Foundational text. HP Lovecraft He published ‘At the Mountains of Madness’ in 1936 in installments in the magazine ‘Weird Tales’. The story follows a team of researchers who travel to Antarctica and discover, within a colossal mountain system, the remains of a civilization that predated humanity. Its builders, known as “the Ancients” are organisms whose existence makes it clear that humanity does not occupy any special place in the universe, as happens in so many other stories by the author. It is a scheme that laid the foundations (after multiple experiments in the form of stories) of the cosmic horrorand its influence on cinema is obvious in movies like ‘Alien’ or ‘The Thing’.
Marked at eleven years old. Guillermo del Toro discovered the short novel as a child in Mexico and it became an obsession that stayed with him for decades. In 2002 he began working on an adaptation with Matthew Robbins, screenwriter and frequent collaborator of the director on projects such as ‘Mimic’ or ‘Pinocchio’. They completed a script but difficulties began when they tried to finance it: Warner Bros. rejected the project, and Del Toro chained films while the project returned again and again to the drawer: ‘Hellboy’, ‘Pan’s Labyrinth’, ‘The Hobbit’…
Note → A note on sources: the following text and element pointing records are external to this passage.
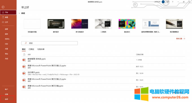Viewport: 192px width, 103px height.
Task: Switch to the 与我共享 tab
Action: click(41, 49)
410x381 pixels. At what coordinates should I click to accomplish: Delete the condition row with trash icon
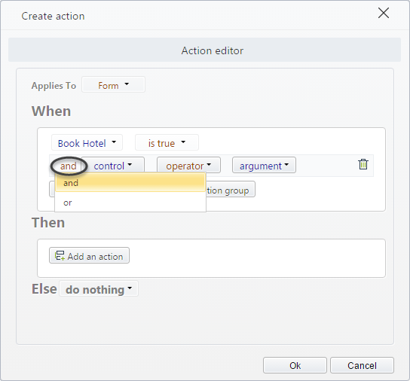point(363,164)
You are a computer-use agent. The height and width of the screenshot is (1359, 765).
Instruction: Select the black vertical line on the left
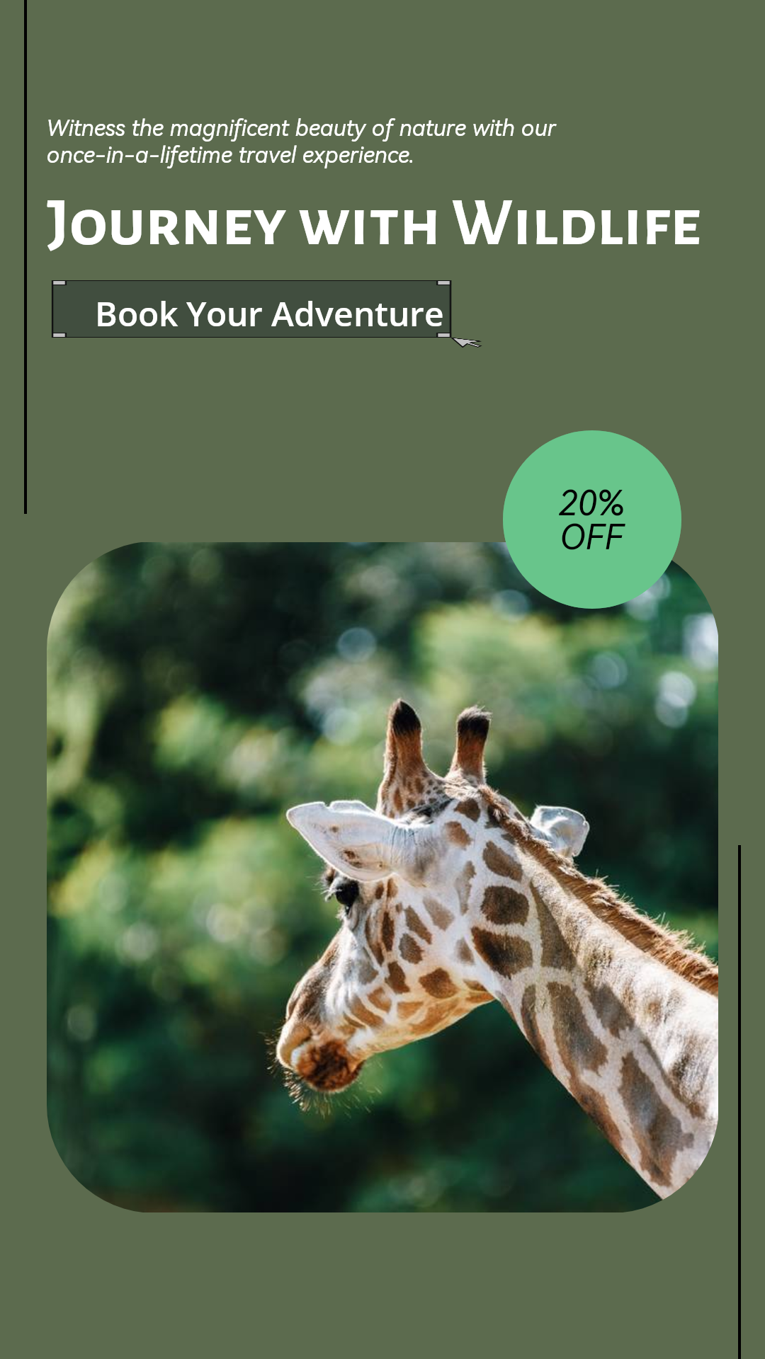(x=26, y=256)
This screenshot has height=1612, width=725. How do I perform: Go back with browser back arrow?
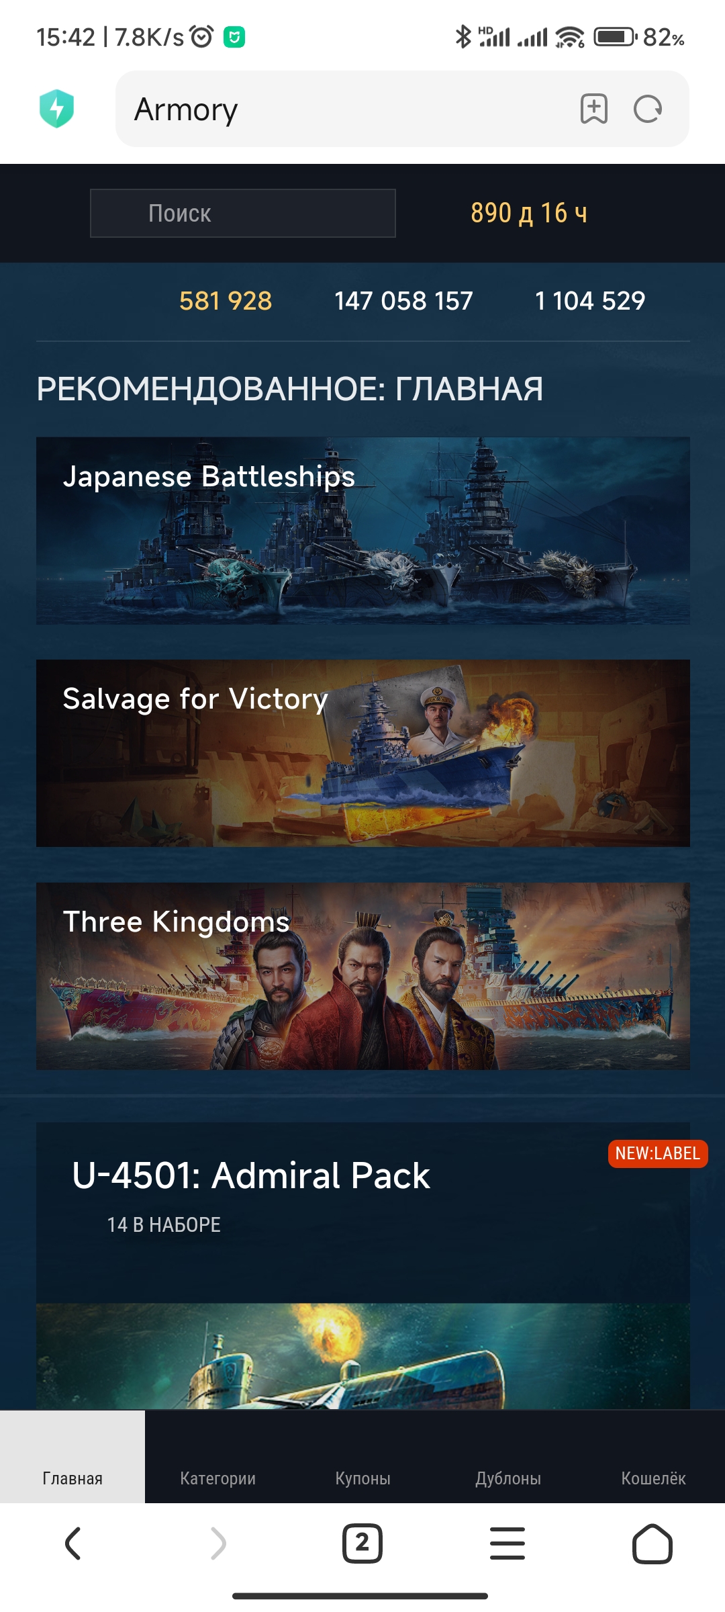point(73,1543)
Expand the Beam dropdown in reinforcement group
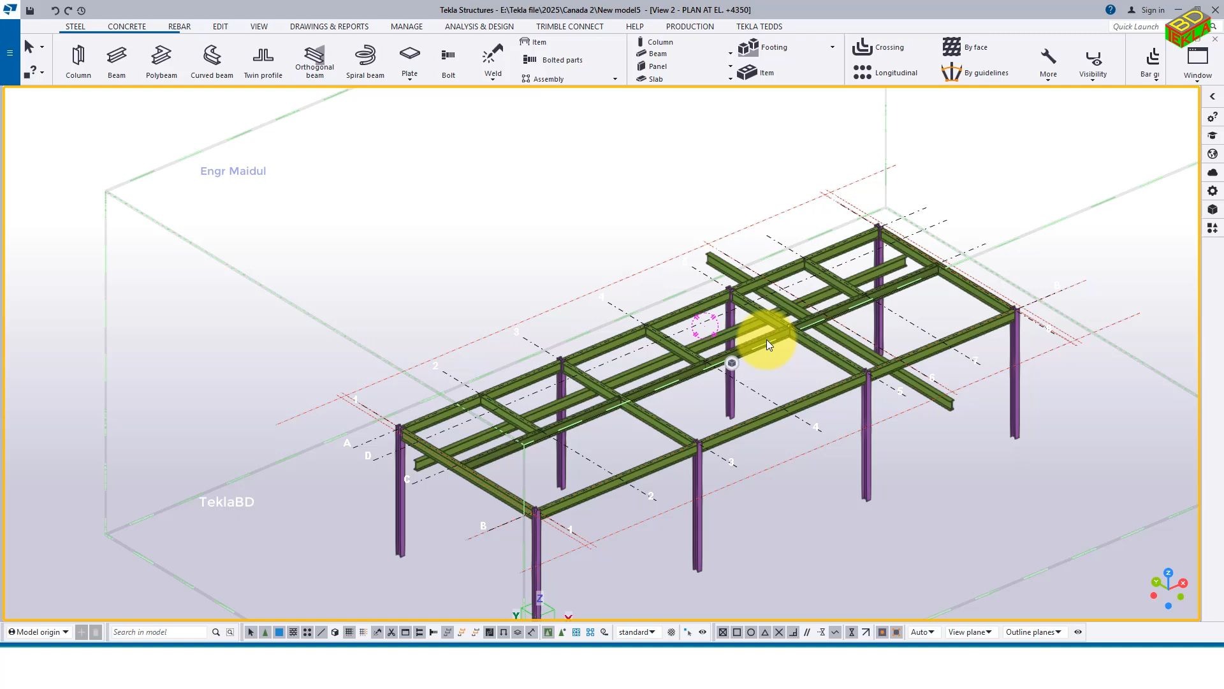This screenshot has height=689, width=1224. click(x=730, y=54)
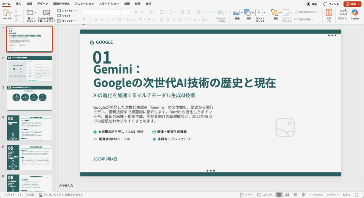Click the Copilot icon in the ribbon
The width and height of the screenshot is (364, 198).
click(354, 13)
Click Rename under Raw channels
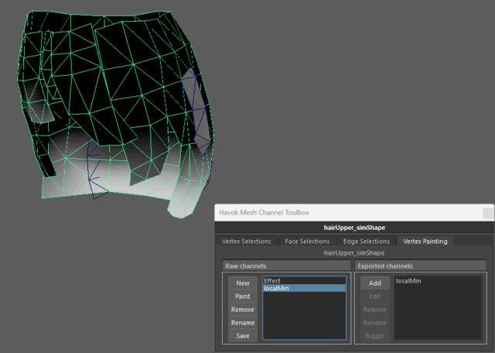The width and height of the screenshot is (495, 353). coord(242,323)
Ready. In 2010 the project took a little more shape, for the first time in its eventful career. James Cameron, fresh off the success of ‘Avatar‘, came in as a producer and Tom Cruise began talks to play the protagonist. The film would be shot in native 3D and distributed by Universal. In 2011, Del Toro was hurriedly working on a new version of the script to shoot that summer, but before that, in March, Universal archived the project. The reason was, mainly, the exorbitant budget of 150 million for a horror film for adults in which Del Toro did not want to reduce the violence.
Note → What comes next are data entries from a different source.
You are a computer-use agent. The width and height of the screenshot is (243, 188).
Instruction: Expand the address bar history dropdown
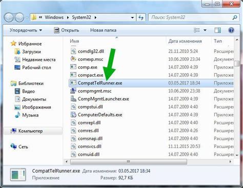coord(132,17)
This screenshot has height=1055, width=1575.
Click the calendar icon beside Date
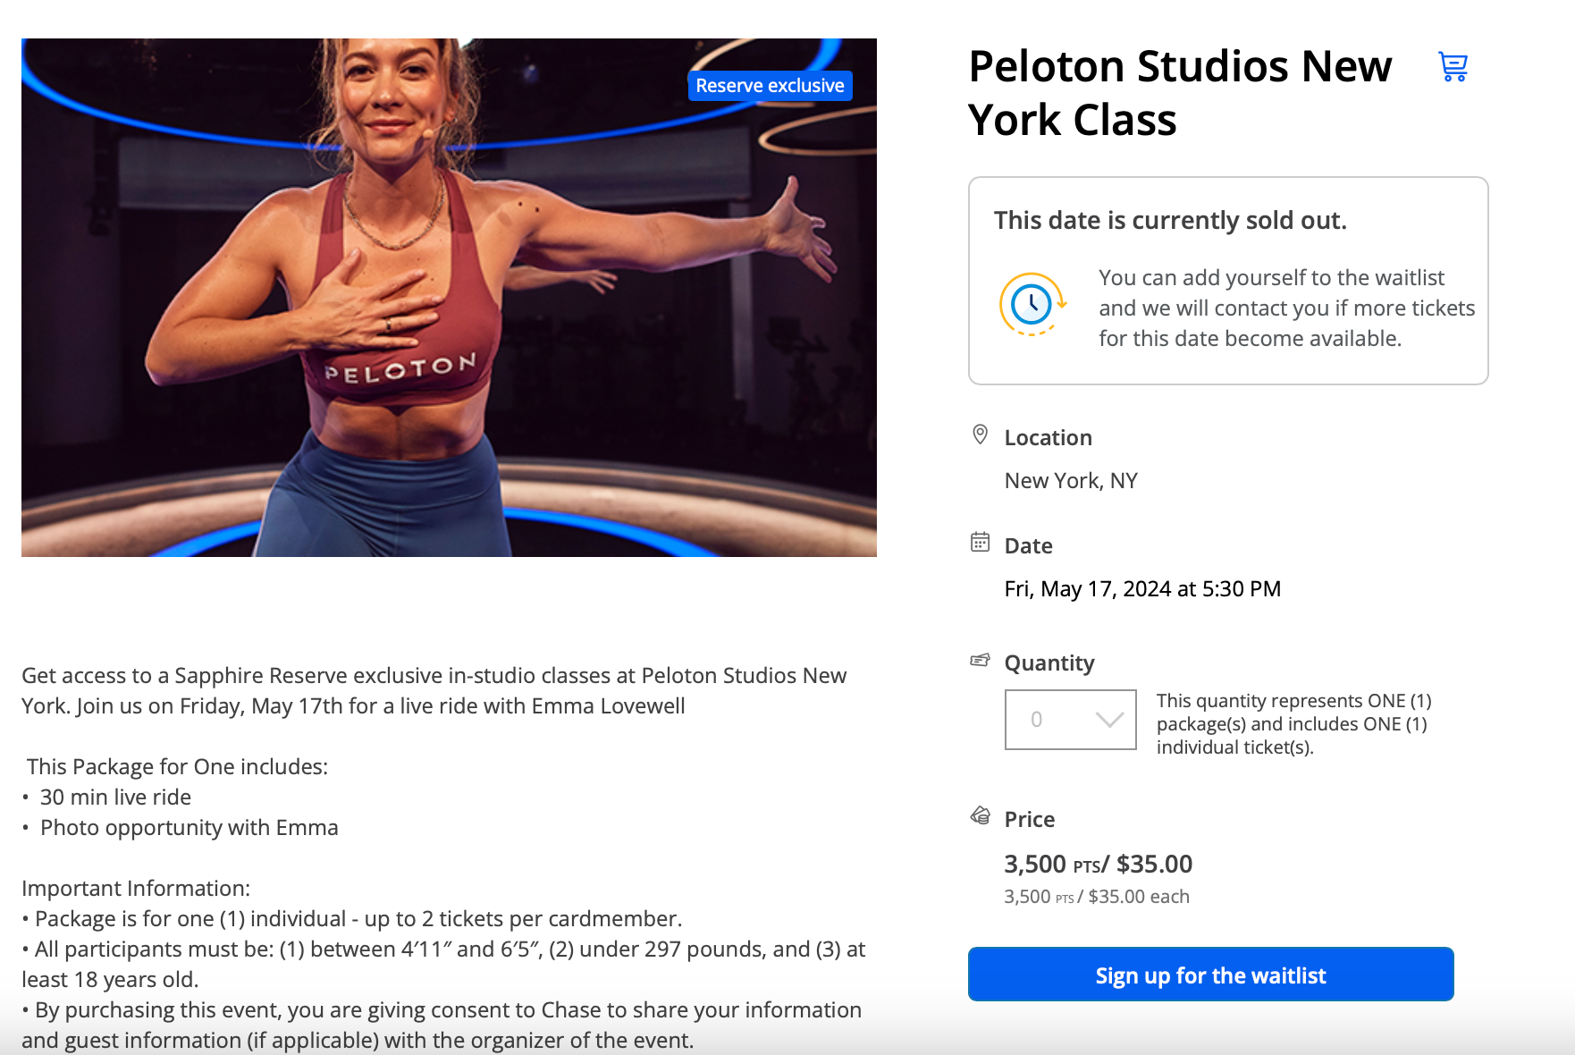click(x=980, y=543)
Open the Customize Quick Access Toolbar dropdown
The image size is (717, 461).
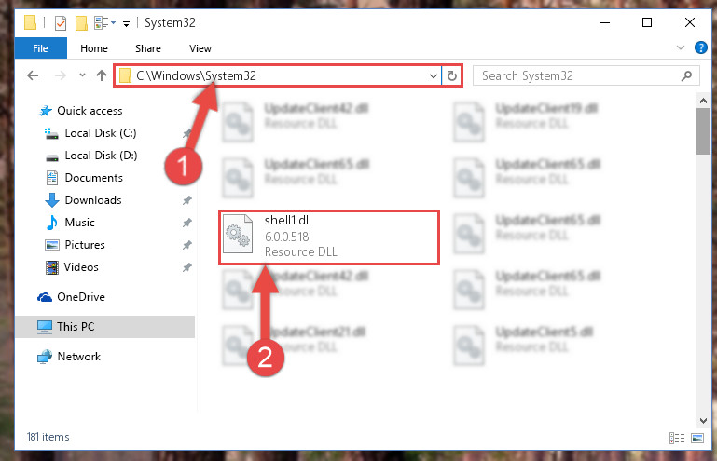[x=126, y=23]
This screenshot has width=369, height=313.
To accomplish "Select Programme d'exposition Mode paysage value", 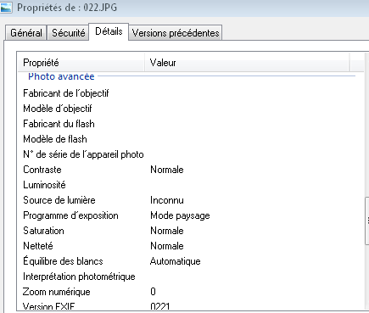I will tap(180, 215).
Curiously, Universal next financed ‘Pacific Rim’, which cost $190 million but, yes, had much less exaggerated violence.
The coup de grace: ‘Prometheus’. In April 2012, del Toro published in the forums of their official website a text that related ‘At the Mountains of Madness’ with ‘Prometheus’, the feature film by Ridley Scott. According to the director, they had an identical premise, very similar scenes and an absolutely parallel final revelation. That is: explorers of unknown places discover an ancient alien civilization and realize something devastating about their own origins.
More attempts. Despite the disappointment of ‘Prometheus’, Del Toro did not completely abandon the project. When he joined Legendary Pictures, he considered the possibility of making a PG-13 film, that is, with less violence. When he later signed a contract with Netflix in 2020, he submitted the project to the platform, but it was not accepted. In November 2022posted on Instagram 25 seconds of CGI footage prepared by Industrial Light & Magic for the 2011 version. The clip showed the Ancients in spectacular fidelity to Lovecraft’s description. Later would recognize than a feature film stop motion could be a viable format for the project.
At the end of 2025, del Toro released ‘Frankenstein’ on Netflix, another project he had been wanting to do for decades. The film was a success in the awards season (nominated for nine Oscars and won three), with audiences and critics. Perhaps it is also, without us knowing it, an open door for one of the most deservedly legendary projects of modern fantasy cinema.